February 10, 2015
Every one of us has someone in our lives who is not fully independent, relies on accessibility, and struggles with the limitations of their lives and their health everyday. How cool would it be if we could employ the vast advances we’ve made in technology to make a real impact and improve the lives of our loved ones even if just a fraction.
CyberTimez aims to do just that.
CyberTimez’s big vision is to use the Internet of Things to be of service to others. Based in Leesburg, VA this young startup is working on three products that could one day dramatically change the way people with limited accessibility live their lives. CyberArmz enables physically impaired users to access cabinets, drawers and appliances using a voice-controlled wearable device. CyberEarz uses ‘reverse teleprompter’ technology to enable hearing impaired users to convert speech to text that is viewable on Google Glass. CyberEyez restores mobility, employability, and independence to visually impaired users by enabling them to navigate, communicate and operate in a sighted world.
The CyberTimez team, Sean Tibbetts , Jeremy Reed, Rex Hall, Dave Richardson, and Justin Ryan; think wearable technology is the next big thing that will rock the consumer marketplace. With the rapid adoption of personal computers and mobile devices, the transition into wearable computing platforms is inevitable. While there is still a lot of work to be done by industrial and product designers, the CyberTimez team does see a clear path to the next user interface being with us at all times and in all places.
They believe they are onto something big and recently got validation for it at the NOVA Coders and Startups pitch event where they won not only the People’s Choice award with the highest votes from the audience but also the Judge’s 1st place award.
Tech Cocktail recently interviewed Sean Tibbetts , one of the founders, and got him to share the story of his journey with CyberTimez. Here is a snapshot of that conversation:
Which is the hardest lesson you have learned so far with CyberTimez?
While lots of ideas have merit and some may be brilliant the business of bringing a product to market is extremely challenging. Without a solid financial backing be it from grants, loans or investors no product will see the light of day. We are working hard to bring three products to market in 2015 and have to make hard decisions constantly as to which events we should participate in to demonstrate our capabilities while at the same time keeping our minimal budget at the forefront of every decision we make. We have bootstrapped everything we’ve done so far and know with a little more exposure to the right audiences we will find our financing solutions soon.
How does the team keep itself motivated?
Our products aim to change the lives of our users. We know that by notifying the hearing impaired to everyday and even dangerous sounds in their environments, helping physically disabled persons live more independently and securing the most valuable inventories for businesses that we really are changing the world. Our motto is “always in the service of others.” When tight deadlines and budget constraints come, we still go on knowing that our work makes a real difference in real people’s lives.
Which commonly offered startup advice do you disagree with?
Don’t quit your job before launching your startup.

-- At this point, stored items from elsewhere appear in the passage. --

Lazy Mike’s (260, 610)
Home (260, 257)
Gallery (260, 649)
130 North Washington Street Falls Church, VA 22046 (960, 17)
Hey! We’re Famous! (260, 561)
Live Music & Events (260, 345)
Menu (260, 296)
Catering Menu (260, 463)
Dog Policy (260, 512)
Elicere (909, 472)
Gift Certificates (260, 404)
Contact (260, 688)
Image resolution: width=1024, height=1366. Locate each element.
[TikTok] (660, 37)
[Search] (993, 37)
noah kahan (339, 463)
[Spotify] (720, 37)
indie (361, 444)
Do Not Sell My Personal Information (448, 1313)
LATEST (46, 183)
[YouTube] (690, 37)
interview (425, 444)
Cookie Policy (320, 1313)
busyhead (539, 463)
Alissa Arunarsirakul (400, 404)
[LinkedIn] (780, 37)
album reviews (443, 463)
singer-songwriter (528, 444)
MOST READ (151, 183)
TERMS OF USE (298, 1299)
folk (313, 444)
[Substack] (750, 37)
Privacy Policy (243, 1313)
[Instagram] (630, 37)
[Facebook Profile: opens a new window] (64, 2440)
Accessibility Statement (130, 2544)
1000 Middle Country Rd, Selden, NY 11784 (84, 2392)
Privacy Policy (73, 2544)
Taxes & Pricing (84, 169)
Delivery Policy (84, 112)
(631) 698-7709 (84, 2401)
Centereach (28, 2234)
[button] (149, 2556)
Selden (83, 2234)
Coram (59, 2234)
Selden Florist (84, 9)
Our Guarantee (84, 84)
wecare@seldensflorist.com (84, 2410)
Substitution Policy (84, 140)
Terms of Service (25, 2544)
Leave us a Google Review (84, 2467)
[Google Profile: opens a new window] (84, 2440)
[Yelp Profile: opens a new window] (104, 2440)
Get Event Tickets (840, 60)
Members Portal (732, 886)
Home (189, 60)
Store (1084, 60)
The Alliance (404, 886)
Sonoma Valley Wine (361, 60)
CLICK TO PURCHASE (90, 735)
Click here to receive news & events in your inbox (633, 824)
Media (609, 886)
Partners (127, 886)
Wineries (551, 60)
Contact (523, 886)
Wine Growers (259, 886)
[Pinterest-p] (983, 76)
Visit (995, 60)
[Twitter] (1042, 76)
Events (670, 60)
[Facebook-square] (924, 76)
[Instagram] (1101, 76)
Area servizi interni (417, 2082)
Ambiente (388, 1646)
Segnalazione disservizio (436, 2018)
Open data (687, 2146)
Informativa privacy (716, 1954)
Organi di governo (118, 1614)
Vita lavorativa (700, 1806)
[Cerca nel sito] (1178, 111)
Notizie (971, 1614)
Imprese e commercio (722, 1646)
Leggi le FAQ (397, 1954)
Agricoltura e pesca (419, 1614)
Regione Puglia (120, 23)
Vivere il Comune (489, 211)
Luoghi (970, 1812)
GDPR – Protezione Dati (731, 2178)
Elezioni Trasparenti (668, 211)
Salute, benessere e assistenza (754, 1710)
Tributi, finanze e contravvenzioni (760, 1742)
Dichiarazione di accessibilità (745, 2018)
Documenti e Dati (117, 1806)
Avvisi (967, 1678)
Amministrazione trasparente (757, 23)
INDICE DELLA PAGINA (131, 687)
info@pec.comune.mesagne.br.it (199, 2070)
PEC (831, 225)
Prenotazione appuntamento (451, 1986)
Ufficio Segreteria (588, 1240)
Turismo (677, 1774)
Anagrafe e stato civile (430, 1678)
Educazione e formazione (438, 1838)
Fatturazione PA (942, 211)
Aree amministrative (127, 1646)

I think this is complete bunk. While it may be a “safer” road with less struggle to have a paycheck coming in, it also prevents you from being 100% focused on your idea, your business and your goals. If you have to spend 40+ hours a week meeting someone else’s goals, then how long have you delayed meeting your own? Get enough in savings to support you for enough time to land your first customer and get to work! The lack of a paycheck is one serious motivating factor for late nights, early mornings and supporting meetings across multiple time zones. The reward you get when people review your product, presentation and business far outweighs any amount of money in a paycheck.
A piece of advice you wished you’d known when you started.
Keeping up with your schedule is really tough. Use all the tools at your disposal, because you’re going to need them. Whether it’s keeping track of companies that want to provide you services, companies that want your services or just the local groups and meetings that keep providing great contacts, managing an entrepreneur’s schedule is a challenge in and of itself.
Which is the best book on entrepreneurship you’ve read that you would recommend?
How to Sell Anything to Anybody. This book is an excellent read for anyone that needs to understand how to get their point across to any audience.
Your best personality trait?
My tenacity. I don’t ever give up on anything that I see has real value for real people. By continuing to be tenacious it keeps the passion for what I do at the forefront of my mind all the time. I actually get told on a regular basis that the passion comes through in my voice, emails and presentations no matter how much I try to keep it in check. By being tenacious about making a difference I have lit a passionate fire for technology in my soul that I thought had gone out a long time ago.
Any personal weakness you’d like to share?
My follow through skills suck :) I use a LOT of Google tools like Gmail, Tasks and calendar items to keep me on track. I also love a good whiteboard. I tend to get too many tasks on my plate that end up leaving me replying to emails a week or more later and that’s not good. I am working to schedule my days in such a way that I have set blocks of time for replying to emails, scheduling meetings and reading the latest articles that apply to what we do.
Any particular advantage or disadvantage of living/working in your founding city?
The biggest advantage is access to non-profit organizations and associations with members that need the products we build. By partnering with them we are able to get noticed on a national scale very quickly with nothing more than a short drive, conversation and demonstration. Startup funding on the East coast is still very stifled and only obtainable by companies with historically familiar business models and measures.